## PPG Signal Analysis and Feature Extraction

In this notebook, you will explore and extract meaningful features from PPG (Photoplethysmogram) signals from the temporal and spectral domain.
This task will be performed using the common libraries for these tasks, HeartPy and NeuroKit2, respectively.

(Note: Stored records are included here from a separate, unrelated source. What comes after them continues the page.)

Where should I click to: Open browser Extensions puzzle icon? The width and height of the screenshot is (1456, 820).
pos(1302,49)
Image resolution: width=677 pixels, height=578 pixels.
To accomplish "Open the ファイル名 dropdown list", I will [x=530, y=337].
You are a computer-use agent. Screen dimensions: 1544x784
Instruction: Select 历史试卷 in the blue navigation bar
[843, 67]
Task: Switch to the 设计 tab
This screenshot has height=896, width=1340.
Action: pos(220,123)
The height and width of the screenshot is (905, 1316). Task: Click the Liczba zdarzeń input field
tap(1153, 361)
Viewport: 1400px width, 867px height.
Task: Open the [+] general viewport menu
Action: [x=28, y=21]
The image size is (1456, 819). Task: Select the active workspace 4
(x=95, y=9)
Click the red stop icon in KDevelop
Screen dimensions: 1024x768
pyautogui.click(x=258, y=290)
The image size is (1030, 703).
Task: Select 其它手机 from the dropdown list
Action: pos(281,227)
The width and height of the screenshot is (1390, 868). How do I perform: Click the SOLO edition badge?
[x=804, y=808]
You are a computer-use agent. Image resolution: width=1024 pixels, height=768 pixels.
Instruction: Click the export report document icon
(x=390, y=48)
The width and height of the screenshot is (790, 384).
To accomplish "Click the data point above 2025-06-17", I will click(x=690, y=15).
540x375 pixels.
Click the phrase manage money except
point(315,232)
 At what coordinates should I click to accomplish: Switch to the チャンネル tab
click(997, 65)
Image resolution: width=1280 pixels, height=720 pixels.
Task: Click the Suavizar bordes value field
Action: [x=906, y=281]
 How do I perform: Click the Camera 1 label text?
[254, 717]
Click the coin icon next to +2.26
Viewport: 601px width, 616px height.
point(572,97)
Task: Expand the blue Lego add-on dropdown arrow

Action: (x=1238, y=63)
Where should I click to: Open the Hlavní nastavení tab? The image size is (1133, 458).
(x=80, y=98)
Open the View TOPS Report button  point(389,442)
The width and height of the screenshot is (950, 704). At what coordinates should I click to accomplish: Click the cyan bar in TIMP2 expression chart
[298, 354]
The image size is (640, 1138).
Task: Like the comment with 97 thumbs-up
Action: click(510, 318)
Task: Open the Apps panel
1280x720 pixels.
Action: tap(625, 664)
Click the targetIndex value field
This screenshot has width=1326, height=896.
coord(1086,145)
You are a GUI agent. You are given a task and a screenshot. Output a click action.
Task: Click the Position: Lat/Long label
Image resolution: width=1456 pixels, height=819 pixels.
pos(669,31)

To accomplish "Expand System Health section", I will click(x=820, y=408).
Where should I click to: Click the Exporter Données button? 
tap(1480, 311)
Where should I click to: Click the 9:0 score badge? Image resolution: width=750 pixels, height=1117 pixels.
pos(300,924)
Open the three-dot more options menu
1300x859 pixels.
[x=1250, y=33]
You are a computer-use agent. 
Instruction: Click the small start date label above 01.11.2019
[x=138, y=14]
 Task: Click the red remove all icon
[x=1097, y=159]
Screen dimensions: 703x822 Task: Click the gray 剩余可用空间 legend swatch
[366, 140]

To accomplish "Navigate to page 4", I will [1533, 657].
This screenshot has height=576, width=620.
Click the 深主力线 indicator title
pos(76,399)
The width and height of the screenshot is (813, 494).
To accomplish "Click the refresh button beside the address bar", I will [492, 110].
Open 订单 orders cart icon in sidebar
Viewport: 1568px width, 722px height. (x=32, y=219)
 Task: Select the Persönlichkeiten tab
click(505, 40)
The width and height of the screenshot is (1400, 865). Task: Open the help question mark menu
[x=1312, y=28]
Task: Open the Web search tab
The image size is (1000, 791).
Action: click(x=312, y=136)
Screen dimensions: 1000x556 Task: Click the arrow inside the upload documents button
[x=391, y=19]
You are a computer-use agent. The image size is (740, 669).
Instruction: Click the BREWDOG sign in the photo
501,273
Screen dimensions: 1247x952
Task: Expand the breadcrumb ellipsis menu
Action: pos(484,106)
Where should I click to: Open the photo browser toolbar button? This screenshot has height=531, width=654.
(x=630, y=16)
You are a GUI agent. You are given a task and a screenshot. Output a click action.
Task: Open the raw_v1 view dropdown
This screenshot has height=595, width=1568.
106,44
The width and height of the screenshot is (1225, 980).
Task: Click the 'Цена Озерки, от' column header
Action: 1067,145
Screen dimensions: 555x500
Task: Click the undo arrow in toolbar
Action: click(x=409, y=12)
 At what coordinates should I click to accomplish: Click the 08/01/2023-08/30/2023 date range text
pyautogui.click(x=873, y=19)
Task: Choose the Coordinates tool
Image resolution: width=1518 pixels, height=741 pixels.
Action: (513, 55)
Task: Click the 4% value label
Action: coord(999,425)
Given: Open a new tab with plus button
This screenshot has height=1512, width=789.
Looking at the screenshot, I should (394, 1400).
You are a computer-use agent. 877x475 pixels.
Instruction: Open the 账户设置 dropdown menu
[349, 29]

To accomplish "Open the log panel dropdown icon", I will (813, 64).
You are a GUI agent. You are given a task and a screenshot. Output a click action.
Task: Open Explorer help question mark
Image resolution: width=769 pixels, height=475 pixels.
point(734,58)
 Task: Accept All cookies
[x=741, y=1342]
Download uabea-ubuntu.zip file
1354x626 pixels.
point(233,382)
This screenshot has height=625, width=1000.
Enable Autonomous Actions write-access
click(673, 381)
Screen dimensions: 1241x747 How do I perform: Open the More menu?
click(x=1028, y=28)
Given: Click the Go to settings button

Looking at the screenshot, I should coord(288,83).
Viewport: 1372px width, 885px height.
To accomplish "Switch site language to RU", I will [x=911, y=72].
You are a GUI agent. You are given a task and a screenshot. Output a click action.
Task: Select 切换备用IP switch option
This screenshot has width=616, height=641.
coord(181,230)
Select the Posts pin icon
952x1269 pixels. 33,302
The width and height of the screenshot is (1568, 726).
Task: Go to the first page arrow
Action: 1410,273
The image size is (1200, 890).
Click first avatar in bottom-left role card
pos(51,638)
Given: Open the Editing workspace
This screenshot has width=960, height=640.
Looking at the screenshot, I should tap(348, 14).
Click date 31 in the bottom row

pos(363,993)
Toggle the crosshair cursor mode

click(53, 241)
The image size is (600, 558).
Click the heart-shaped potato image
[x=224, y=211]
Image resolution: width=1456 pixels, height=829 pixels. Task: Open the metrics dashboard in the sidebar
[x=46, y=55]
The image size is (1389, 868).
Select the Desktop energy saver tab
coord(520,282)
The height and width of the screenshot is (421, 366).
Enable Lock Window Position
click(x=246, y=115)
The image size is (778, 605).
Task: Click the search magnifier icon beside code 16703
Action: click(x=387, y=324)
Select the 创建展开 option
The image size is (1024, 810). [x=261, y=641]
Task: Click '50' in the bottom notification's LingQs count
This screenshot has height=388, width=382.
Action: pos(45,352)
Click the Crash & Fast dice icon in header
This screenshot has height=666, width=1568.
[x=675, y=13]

To get started, install heartpy and neurokit2. To do it, you can run the following command on the vscode terminal.
- pip install opencv-python numpy scikit-image


In [None]:
import matplotlib.pyplot as plt
from PIL import Image
import numpy as np
import pandas as pd
import os
import cv2
from skimage.measure import label, regionprops
from skimage.color import rgb2gray
from skimage.segmentation import clear_border
from skimage import filters
from sklearn.cluster import KMeans

### Features Extraction

To extract the features of images, we use computer vision techniques that are provided by a diversity of libraries.
Because there are multiple ways of extracting information, feel free to explore all the techniques you can find.
We suggest to search for ways to do it by researching a bit and discuss techniques with your favorite Chatbot, so you can understand the technique you are using, why you are using it, etc.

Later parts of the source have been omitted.